- Born: 21 July 1929
- Died: 26 December 2011 (aged 82)
- Occupations: Choral conductor, music teacher.

= Ausma Derkēvica =

Latvian choral conductor and music teacher

Ausma Derkēvica (21 July 1929 – 26 December 2011) was a Latvian choral conductor and music teacher. She is an honored professor at the Jāzeps Vītols Latvian Academy of Music.

== Biography ==
In 1959, Ausma Derkēvica graduated the Jāzeps Vītols Latvian Academy of Music, class of T. Kalniņš. From 1958 until 1970, she was the choral conductor of the Latvian SSR Revolution Veteran choir. From 1958 until 1989, she led the folk choir Dzintars together with her consort Imants Cepītis, afterwards until 2000, Ms Derkēvica was the choir's principal leader. Under her conduct, Dzintars was the first Latvian choir to win an international competition and in 1968 they received a "Grand Prix" in the competition in Debrecen. Dzintars has received many international prizes not only in the women choirs' group, but also in other choirs competitions.

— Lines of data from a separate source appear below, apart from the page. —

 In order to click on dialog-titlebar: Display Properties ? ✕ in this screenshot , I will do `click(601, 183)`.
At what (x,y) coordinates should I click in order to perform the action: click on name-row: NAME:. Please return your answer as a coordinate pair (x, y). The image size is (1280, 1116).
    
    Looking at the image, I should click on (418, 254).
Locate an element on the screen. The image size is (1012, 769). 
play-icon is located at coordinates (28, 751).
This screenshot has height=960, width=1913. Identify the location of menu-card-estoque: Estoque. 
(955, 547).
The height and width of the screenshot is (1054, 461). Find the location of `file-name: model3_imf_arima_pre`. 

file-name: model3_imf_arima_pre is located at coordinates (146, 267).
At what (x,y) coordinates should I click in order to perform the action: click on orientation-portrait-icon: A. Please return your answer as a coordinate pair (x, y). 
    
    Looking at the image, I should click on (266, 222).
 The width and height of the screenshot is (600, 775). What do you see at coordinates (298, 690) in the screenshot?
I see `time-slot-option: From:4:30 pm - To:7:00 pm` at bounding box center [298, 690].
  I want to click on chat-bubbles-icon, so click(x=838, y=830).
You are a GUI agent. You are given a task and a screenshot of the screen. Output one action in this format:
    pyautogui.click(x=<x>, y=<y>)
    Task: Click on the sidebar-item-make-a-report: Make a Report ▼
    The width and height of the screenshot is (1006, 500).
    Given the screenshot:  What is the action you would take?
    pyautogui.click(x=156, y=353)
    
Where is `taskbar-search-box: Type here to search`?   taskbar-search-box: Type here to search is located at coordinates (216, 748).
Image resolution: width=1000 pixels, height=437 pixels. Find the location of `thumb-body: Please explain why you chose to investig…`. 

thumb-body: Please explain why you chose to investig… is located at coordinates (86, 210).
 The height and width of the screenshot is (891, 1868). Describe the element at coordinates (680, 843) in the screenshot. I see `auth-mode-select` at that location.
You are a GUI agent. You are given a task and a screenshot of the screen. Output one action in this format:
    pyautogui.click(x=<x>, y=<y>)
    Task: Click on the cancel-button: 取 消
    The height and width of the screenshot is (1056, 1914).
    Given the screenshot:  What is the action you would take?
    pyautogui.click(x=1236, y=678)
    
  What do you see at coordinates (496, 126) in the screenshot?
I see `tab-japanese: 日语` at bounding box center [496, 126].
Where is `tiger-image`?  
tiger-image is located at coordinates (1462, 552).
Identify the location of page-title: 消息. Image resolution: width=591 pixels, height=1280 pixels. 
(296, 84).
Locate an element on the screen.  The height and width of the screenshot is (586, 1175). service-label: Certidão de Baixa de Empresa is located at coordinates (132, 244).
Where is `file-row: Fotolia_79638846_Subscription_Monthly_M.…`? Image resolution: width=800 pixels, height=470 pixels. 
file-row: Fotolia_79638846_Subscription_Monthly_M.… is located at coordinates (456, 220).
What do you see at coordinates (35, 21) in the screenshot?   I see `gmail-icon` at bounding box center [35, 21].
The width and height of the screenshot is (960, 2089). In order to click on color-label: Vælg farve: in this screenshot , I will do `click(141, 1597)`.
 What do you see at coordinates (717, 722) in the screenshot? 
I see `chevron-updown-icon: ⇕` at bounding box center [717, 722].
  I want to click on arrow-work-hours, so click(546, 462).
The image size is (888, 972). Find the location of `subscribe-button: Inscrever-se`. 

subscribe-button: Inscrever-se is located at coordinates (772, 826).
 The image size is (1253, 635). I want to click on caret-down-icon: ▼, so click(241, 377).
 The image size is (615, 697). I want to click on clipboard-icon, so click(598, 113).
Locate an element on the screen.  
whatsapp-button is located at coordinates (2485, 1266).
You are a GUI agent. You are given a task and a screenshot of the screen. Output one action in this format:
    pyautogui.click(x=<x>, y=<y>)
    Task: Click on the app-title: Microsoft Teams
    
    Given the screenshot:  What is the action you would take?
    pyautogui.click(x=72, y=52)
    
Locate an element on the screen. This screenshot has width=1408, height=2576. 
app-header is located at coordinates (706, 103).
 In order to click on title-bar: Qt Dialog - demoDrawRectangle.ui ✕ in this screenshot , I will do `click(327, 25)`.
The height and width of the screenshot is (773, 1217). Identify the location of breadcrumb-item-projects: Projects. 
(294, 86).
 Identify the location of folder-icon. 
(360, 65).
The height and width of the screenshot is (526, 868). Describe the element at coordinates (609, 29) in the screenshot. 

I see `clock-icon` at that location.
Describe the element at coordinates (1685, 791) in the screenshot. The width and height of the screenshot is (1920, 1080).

Ausma Derkēvica can be characterized as a starter and developer of a new movement of women's choirs in Latvia.

She also was the choral conductor of the National Academic Choir (1969–1989).

From 1964 until 1972, she worked as a teacher at the Emīls Dārziņš secondary music school. From 1959 to 1964, A. Derkēvica led the musical sector of the Folk Art house. She has been the main conductor of many Latvian Song and Dance Festivals since 1973.

In 1995, A. Derkēvica was awarded the third class Order of the Three Stars, in 1980—a prize from the Latvian SSR. In 1999, she received a lifetime pension from the Latvian Culture Capital Foundation.